I wrote this post a few days ago and had it scheduled for today, but since h00die_R is hosting a synchroblog at Political Jesus on the topic of pacifism, I thought I’d link up! Check it out and see if you’d be interested in participating.
I’ve been thinking about pacifism lately. It’s come up in my church, in Twitter discussions, and in blog posts. This is not a response specifically to any recent discussions of pacifism, but since it keeps coming up I do want to let out some of the thoughts on the topic that have been bouncing around in my head for months now. This may take more than one blog post, because I have a LOT of thoughts on this topic.
I want to start out by saying that these thoughts apply to me as well. I’m not sure if I’d apply the label “pacifist” to myself anymore (though I still hope for and try to work for a world free from violence), but I used to, and I’ve used that label to be an ass–to be judgmental and dismissive of other peoples’ experiences and emotions. I definitely don’t think everyone who takes on that label does this, but I’ve done it and I continue to see it all the time.
So, speaking to myself and to privileged Christian pacifists…
We need to rethink some things.
I’m going to start with the thing that’s been bothering me the most lately, which is the privileged Christian pacifist tendency to treat the real lives of survivors of violence as hypothetical thought exercises.
I get tired of seeing privileged Christian pacifists try to play this What Would You Do? game where they say things like, “I’ve been sheltered from violence my whole life, but if someone tried to rape me I would . . .” Or “Thankfully I’ve never experienced abuse, but if I were in an abusive relationship I would . . .”
I’ve heard other pacifists dismiss this game, saying we shouldn’t focus on unlikely, extreme scenarios like this because they’re just a distraction.
But my life as a survivor of rape and abuse is NOT a game, and it is NOT unlikely or extreme.
These people who admit to never having experienced this type of violence or abuse talk over those of us who have experienced it. Sometimes I wonder if they even believe we exist.
When I’ve tried to jump into these conversations with my own story (I was in an abusive relationship. Escaping my abuser involved hitting him in self-defense), I’ve been quickly dismissed with out-of-context Martin Luther King Jr. quotes (and, as much as I have been hurt by this, I’ve probably done this to others as well in the past–again, speaking to myself here as well).
They condescendingly remind me that two wrongs don’t make a right! That violence only leads to more violence and can never ultimately end all abuse.
They tell me about [this oppressed group/person over here] who overcame their situation without using violence. I’m told that I could have been more like [that oppressed group/person]. Not only is my life treated as a game, but the lives of people who were in situations that allowed them to act non-violently become nothing but pawns for winning abstract arguments about what might be or what could have been.
These people who weren’t there for the months and months where I tried to reason with my abuser, tried to calm him with kind words and loving behavior, tried to set boundaries and assert my humanity only to succeed in making him angrier and trickier.

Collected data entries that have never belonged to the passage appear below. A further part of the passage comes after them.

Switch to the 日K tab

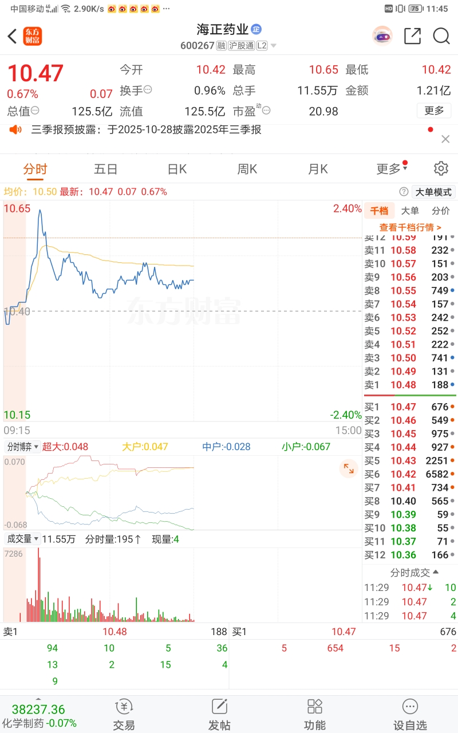coord(177,169)
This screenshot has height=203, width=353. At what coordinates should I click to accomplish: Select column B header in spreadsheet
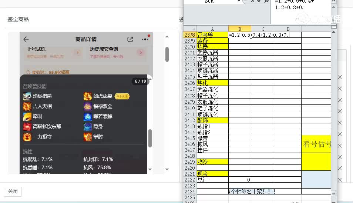point(240,29)
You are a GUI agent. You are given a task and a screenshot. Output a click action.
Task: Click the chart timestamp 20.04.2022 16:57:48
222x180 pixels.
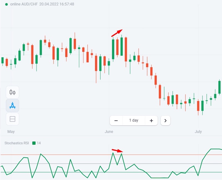point(57,4)
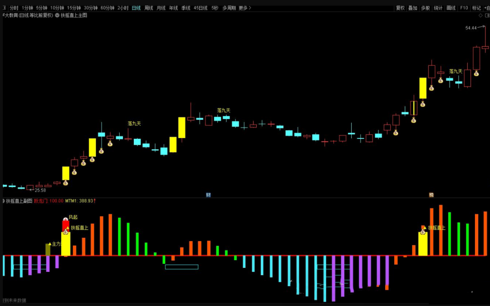Viewport: 490px width, 306px height.
Task: Open the 统计 statistics tool
Action: pos(438,8)
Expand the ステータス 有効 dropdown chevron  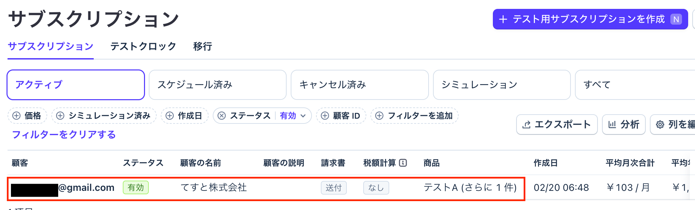[303, 116]
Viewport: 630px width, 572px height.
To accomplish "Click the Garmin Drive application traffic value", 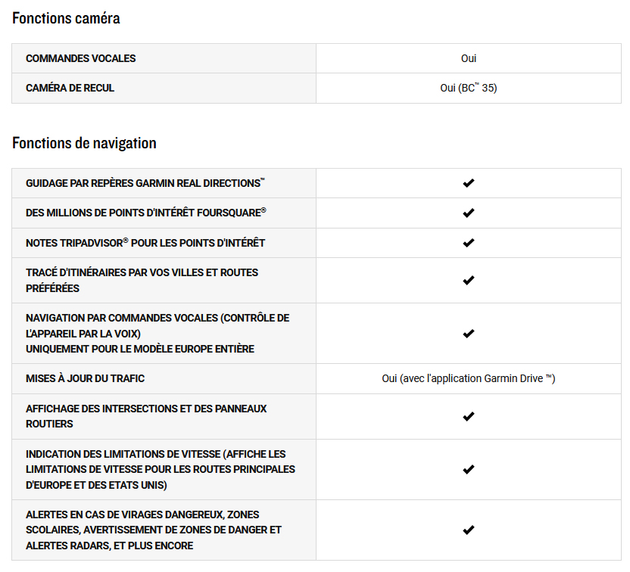I will [x=469, y=378].
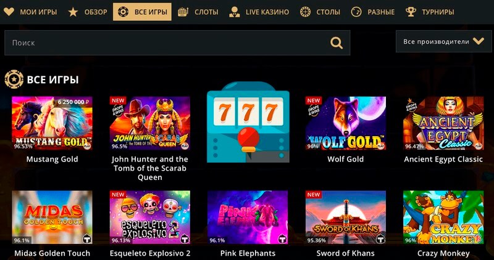494x260 pixels.
Task: Open the Esqueleto Explosivo 2 thumbnail
Action: 150,217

These people who cannot feel the physical pain I was in. Who don’t understand that someone was hurting me so badly that I felt like I was going to be ripped in half, and setting the world right and ultimately ending all abuse were the furthest things from my mind.
These people who have no idea assume that my situation and the situation of some other person in some other setting at some other point in time can be solved by the exact same measures.
I’m not anti-pacifism.
But I am done spending nights lying awake wondering how I could have responded in a more “Christ-like” matter, in order to please privileged pacifists who want to treat my life and the lives of other survivors as a Choose Your Own Adventure book.

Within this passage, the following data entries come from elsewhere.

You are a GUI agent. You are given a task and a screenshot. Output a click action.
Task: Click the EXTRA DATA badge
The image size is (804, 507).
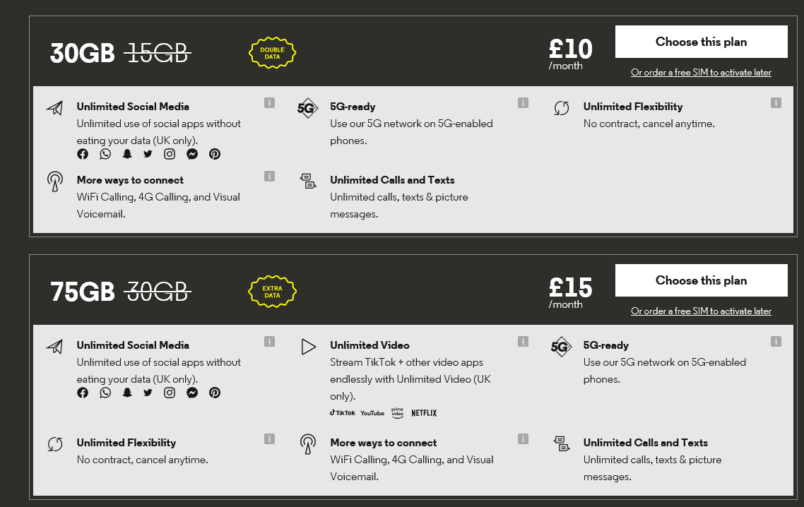(x=272, y=292)
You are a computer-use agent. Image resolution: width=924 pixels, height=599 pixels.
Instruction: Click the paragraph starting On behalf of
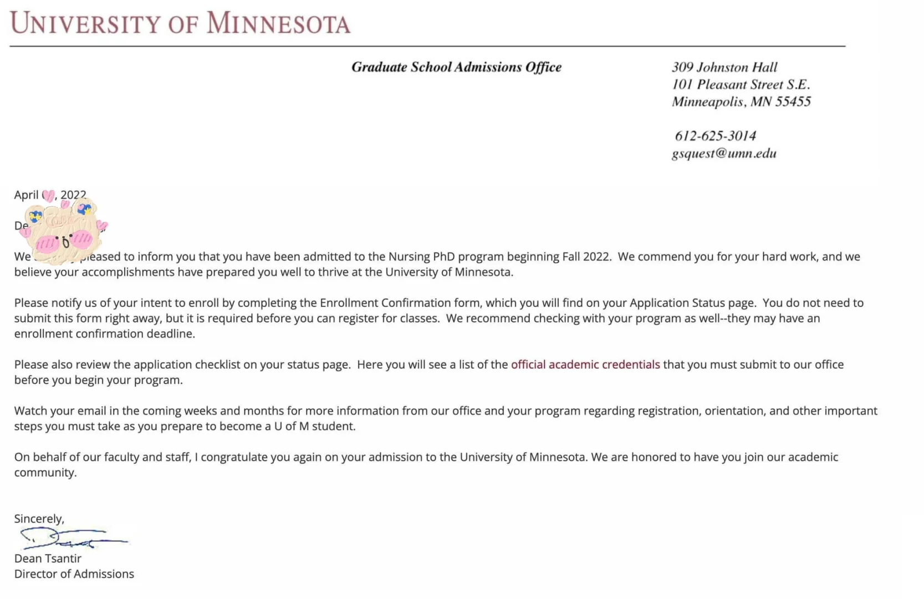coord(426,464)
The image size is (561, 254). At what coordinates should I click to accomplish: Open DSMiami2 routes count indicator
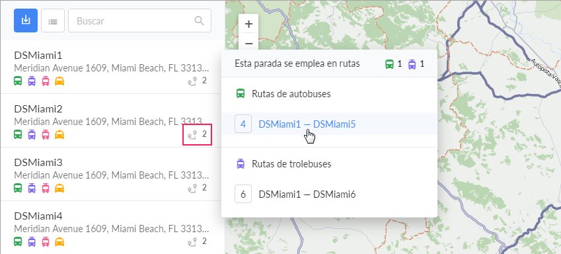pyautogui.click(x=197, y=135)
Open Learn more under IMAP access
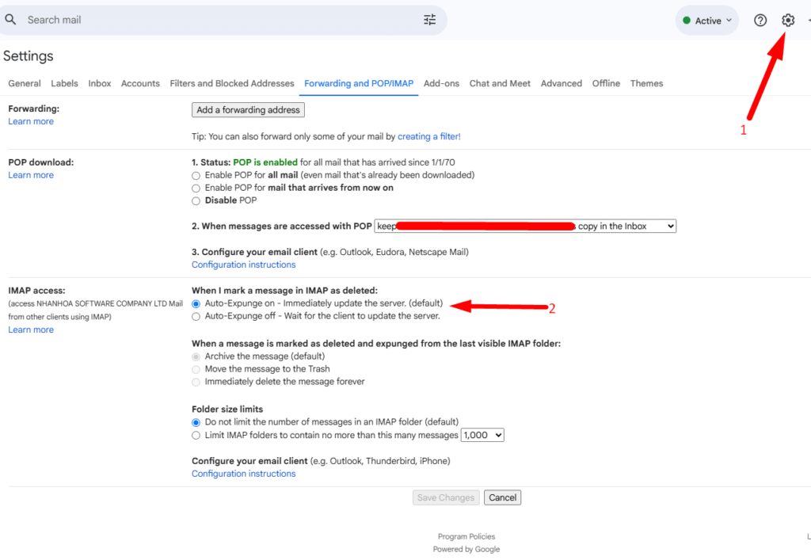 click(x=31, y=330)
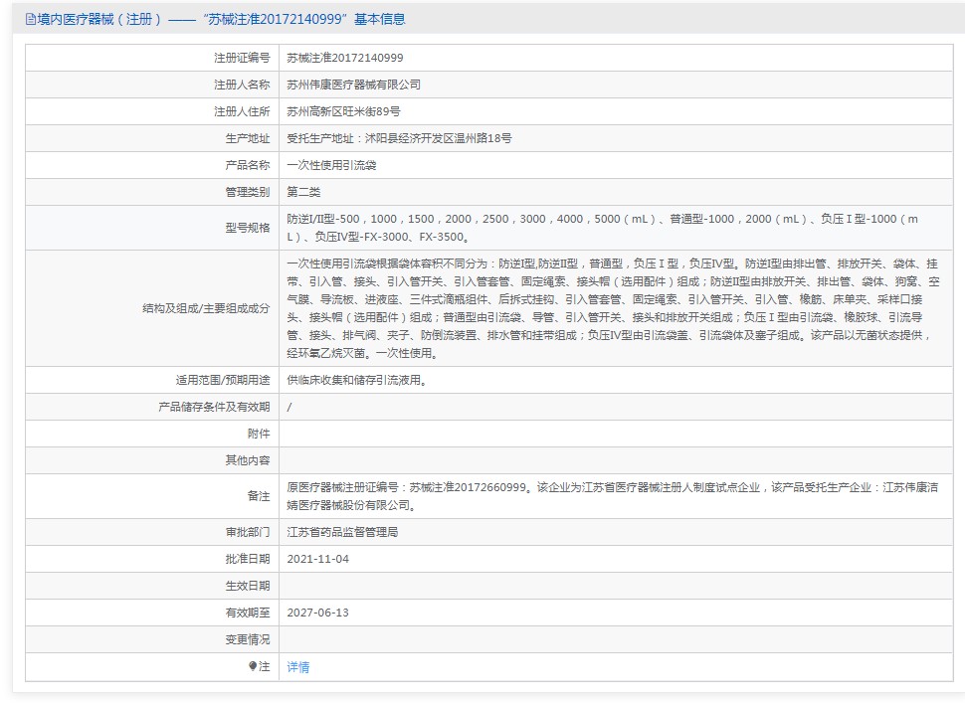Screen dimensions: 965x703
Task: Select the registration number 苏械注准20172140999 value
Action: 345,58
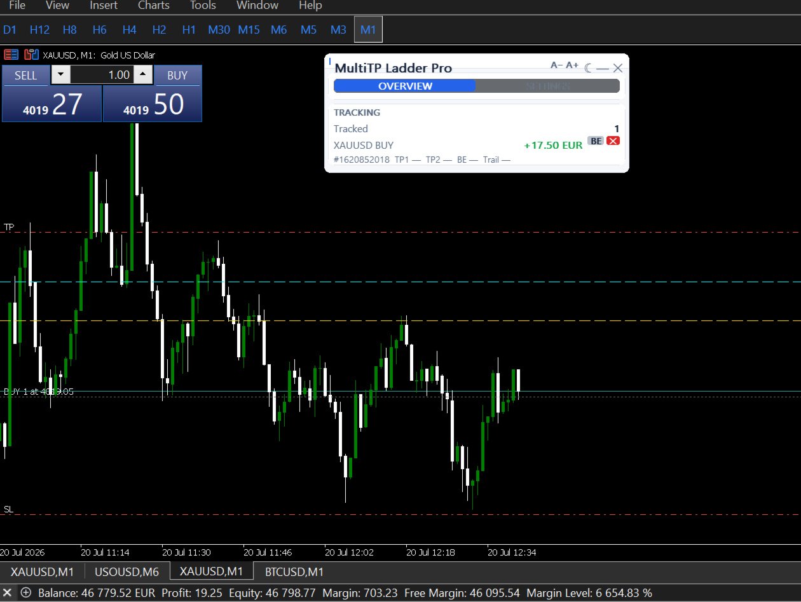The height and width of the screenshot is (602, 801).
Task: Switch to the greyed SETTINGS tab
Action: tap(547, 86)
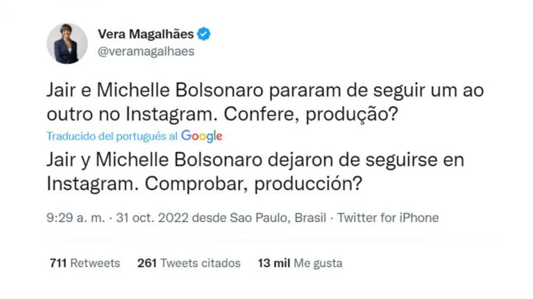
Task: Click 'Tweets citados' label beside 261
Action: 201,264
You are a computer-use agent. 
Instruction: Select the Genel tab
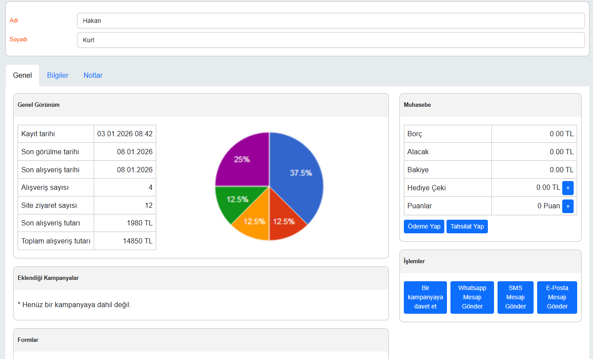point(22,75)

Many privileged pacifists need to stop using these stories to pit survivors against one another. They need to understand that no matter how many times they ask themselves “What would I do?” they will never be fully prepared to respond to violence if/when it happens to them. Privileged pacifists need to stop pontificating about issues that they have no experience with and learn to LISTEN to survivors of violence and to members of marginalized that face systematic violence.